I promise I won’t talk about the building again, but I have to describe in brief two events that celebrated the official opening of the new Medical School Building in the past few weeks.
On Saturday evening, October 15, we held a special event to express Brown’s thanks to all of the donors who made it possible to construct the new building. Donors were thanked officially, given tours of the building by medical students and had their photographs taken with Ruth Simmons and me. As usual, the students outshined everything. Shreyus Kulkarni MD’14 gave a terrific talk about the importance of the building to the students and their education. He finished by making a very effective plea for a donor to fund the future fitness center, showing how important the building is for the students. Jonathan Fain and I had planned to have our photograph taken in a seminar room on the third floor. When we opened the door, we saw a picture of a microscopic view of a nephron, the working part of our kidneys, on the flat screen. Five second-year students were seated around the table studying for an exam coming up on Monday. We shut the door quietly and had the photo taken outside of the room. Needless to say, students are working hard almost around the clock in the building.
The following Friday, Brown University officially dedicated the building during the Corporation meeting. The speakers were in academic regalia. Chancellor Tom Tisch accepted the building for Brown and thanked all those who made it possible. Ruth Simmons noted that for the first time, the mace of Brown University had crossed the Providence River.
Herb Kaplan, President of The Warren Alpert Foundation, was given an honorary degree in recognition of his role in making this building possible. Our student speaker, Marina MacNamara MD’12, had a touch of laryngitis but gave testimony to the School, the building, and its importance to her and other students.
Dr. Darrell Kirsch, president of the Association of American Medical Colleges, gave the keynote talk. He praised Brown’s vision in investing in the future doctors of America, and in particular placing the building in the Knowledge District of Providence, the future economic engine of the city and the state. The food at this event, supplied by Brown Catering, was outstanding. I can attest to the mango desserts but not the sushi. We also realized how well the space in the atrium on all three floors works for social events. People could easily move up and down the stairs to all parts of the building and enjoy this exceptionally designed building.

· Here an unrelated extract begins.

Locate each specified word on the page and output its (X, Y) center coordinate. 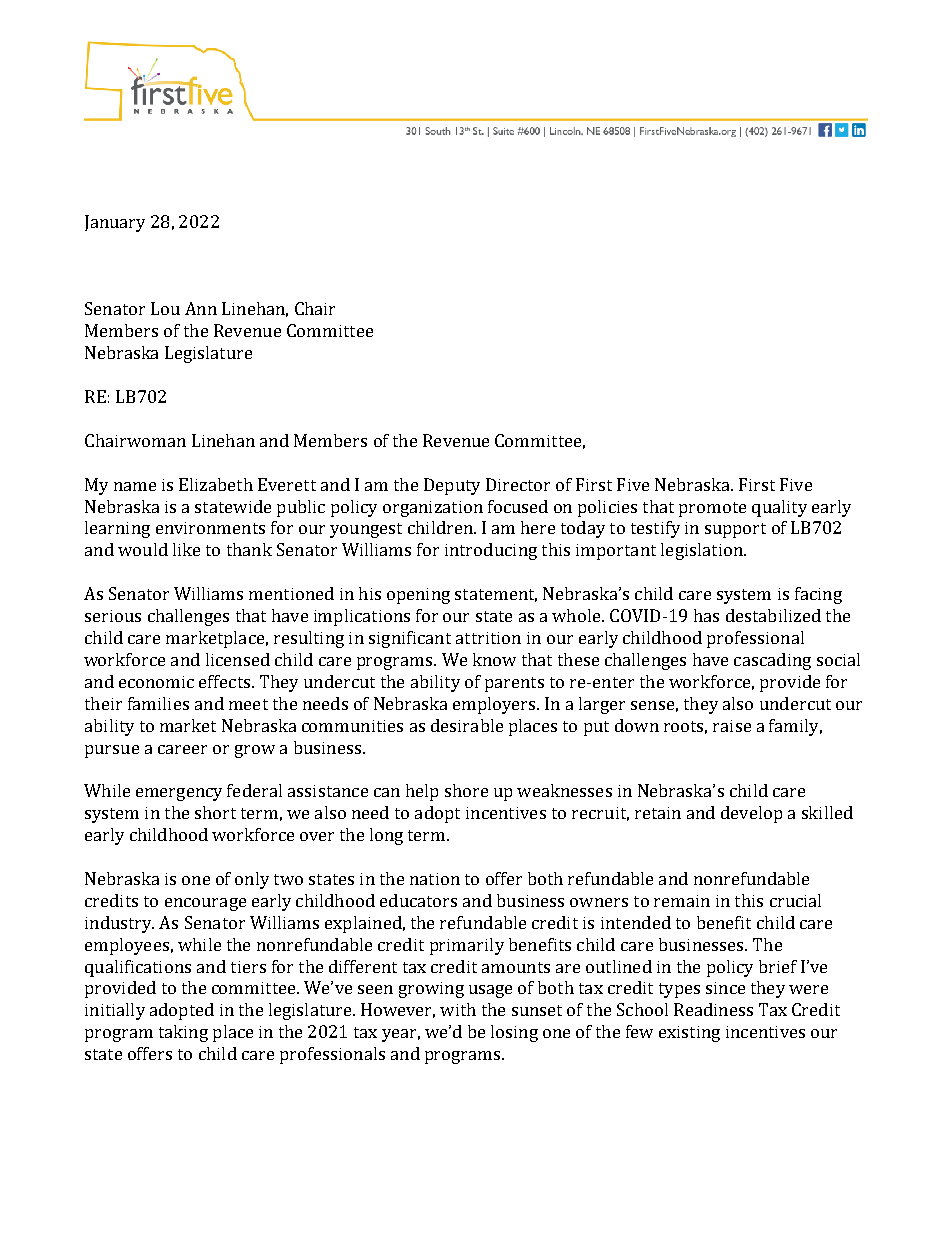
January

At the end of the evening, the students scooped up the extra food and stored it in refrigerators in the academies for future snacks.

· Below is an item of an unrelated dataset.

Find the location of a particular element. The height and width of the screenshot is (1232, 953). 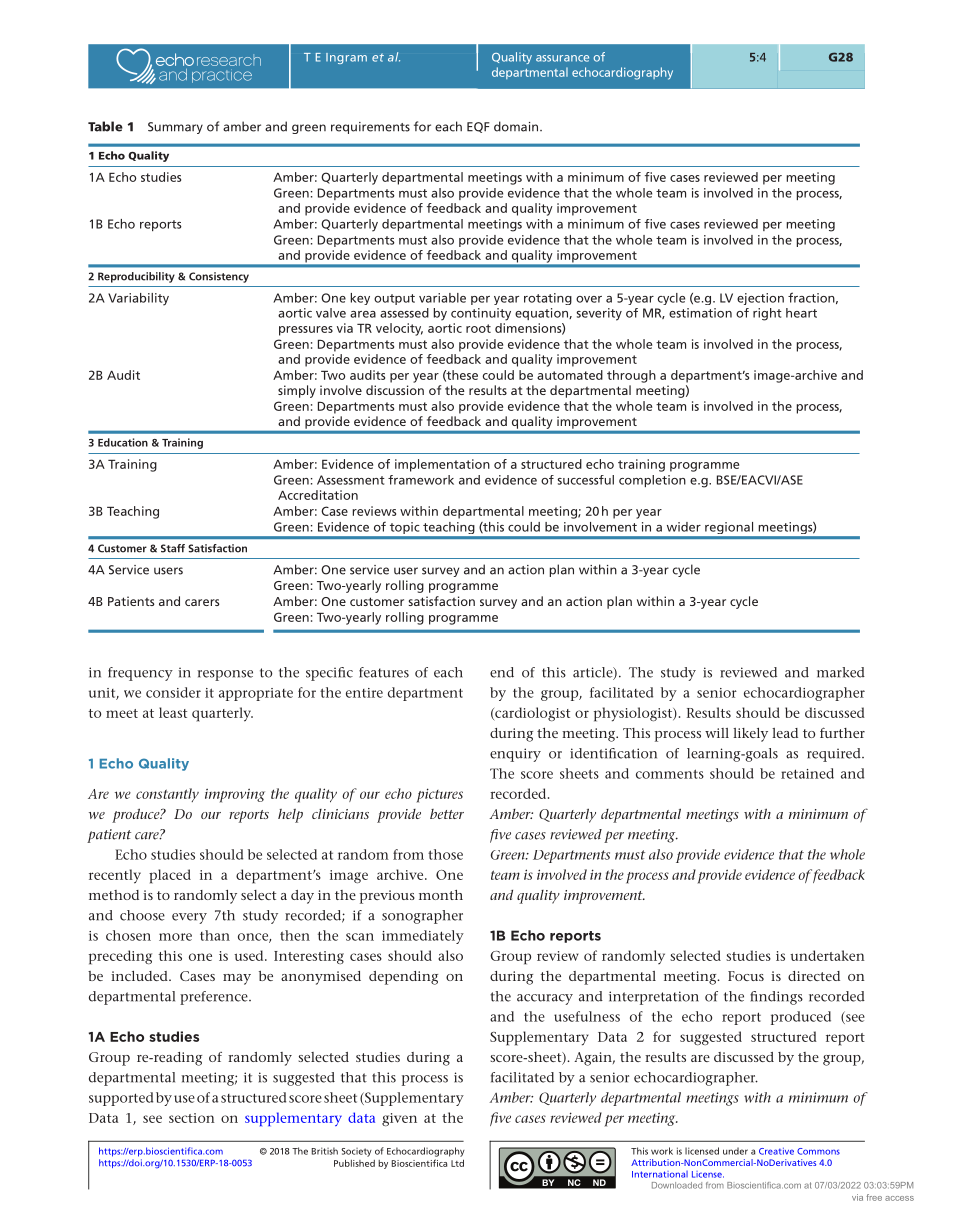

A meeting of the President’s Leadership Council was held on Friday October 28th. The Council is a distinguished body of select alumni, parents, and friends of the University. They are informed of issues and challenges facing Brown and have an opportunity to discuss with the president and senior officers the future direction and activities of the University. During the afternoon, a panel of six medical students from all four years (Amanda Westlake MD’12, Thomas Anderson MD’13, Jenna Lester MD’14, Grayson Armstrong MD’14, Greg Elia MD’15, and Erica Alexander MD’15) told the group of their background, their plans for their future careers, and why they came to Brown. These students enthusiastically described the uniqueness of the School. They spoke of the culture of support by their fellow students and the faculty, the sense of empowerment that the students have, and the mission of the School that includes a strong sense of social responsibility. They expressed better than anyone else can how excited they are about their education, their optimism for the future, and the importance of the building. It made me realize again that all the work we do as faculty, alumni, supporters, and administrators is for the students, a truly remarkable group who will be the future physician leaders of our country.

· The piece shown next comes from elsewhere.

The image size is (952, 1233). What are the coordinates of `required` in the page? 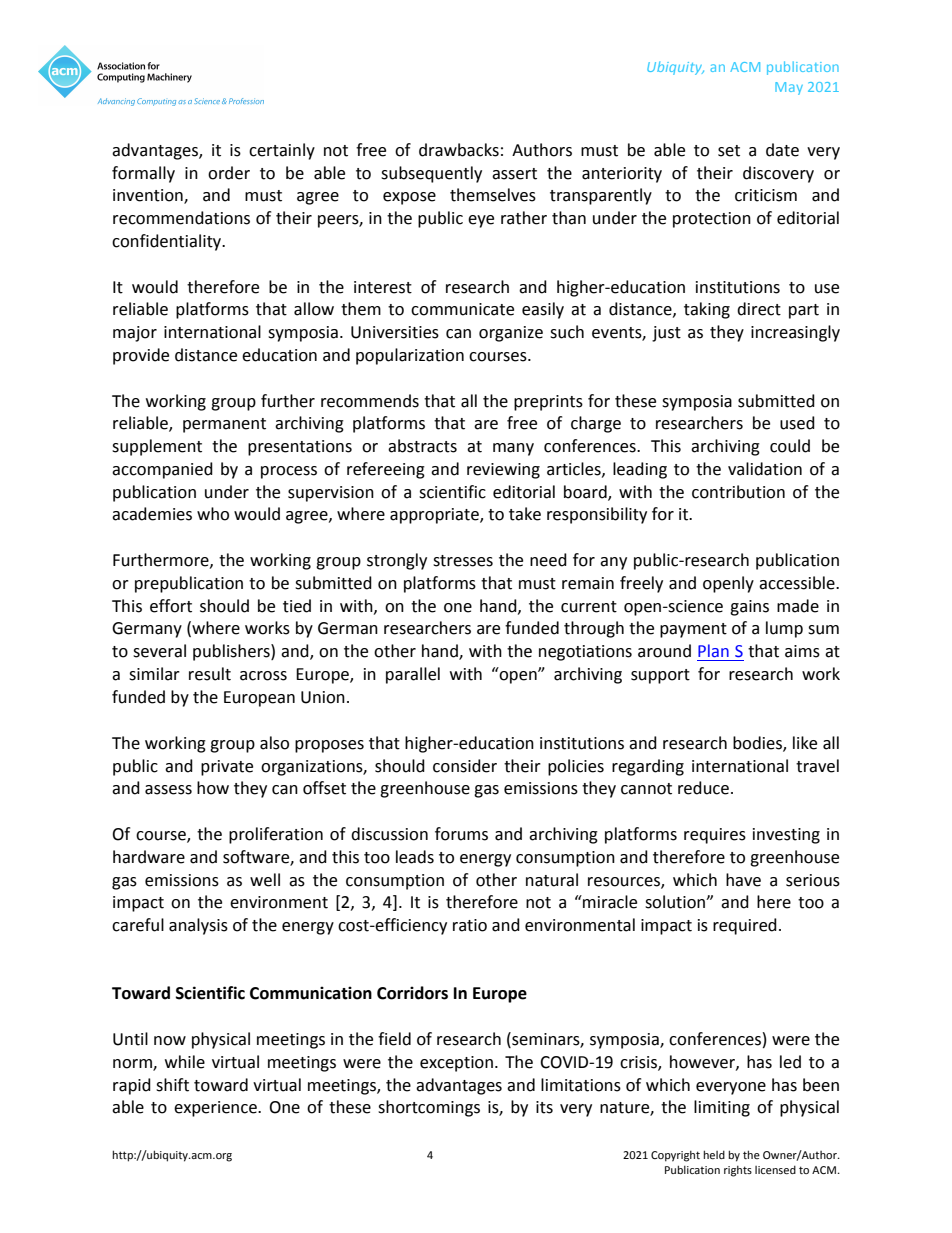 It's located at (745, 926).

In a separate development, George Vecchione, president and CEO of Lifespan, has announced that he will step down in December 2012 after 15 years in his position. George has been a highly successful leader. He took over a system that was losing tens of millions of dollars each year and had not invested in its infrastructure appropriately for years. During his early years he had to deal with deficits on operations approaching $50 million/year, power outages in Rhode Island Hospital, labor strife, and tension with physicians. Under his direction, Lifespan invested heavily in its infrastructure, and increased its revenues significantly through such programs as the outpatient laboratory testing system and contract negotiations with health insurers. He centralized back office functions of the system and invested heavily in IT. Perhaps most importantly for Brown, he supported the educational programs including supervising the training of over 500 Brown residents and fellows each year. These trainees are critical to the education of our medical students during the clinical years. Lifespan also invested heavily in its research programs, growing the research profile over time to $80 million each year. Moreover, the system helped Brown recruit hundreds of faculty in all areas. Finally, he negotiated an amendment to the affiliation agreement with Brown that supported the Medical School financially, defined a trademark agreement, and helped develop a strategic planning process with the School. He leaves a strong hospital system to his successors.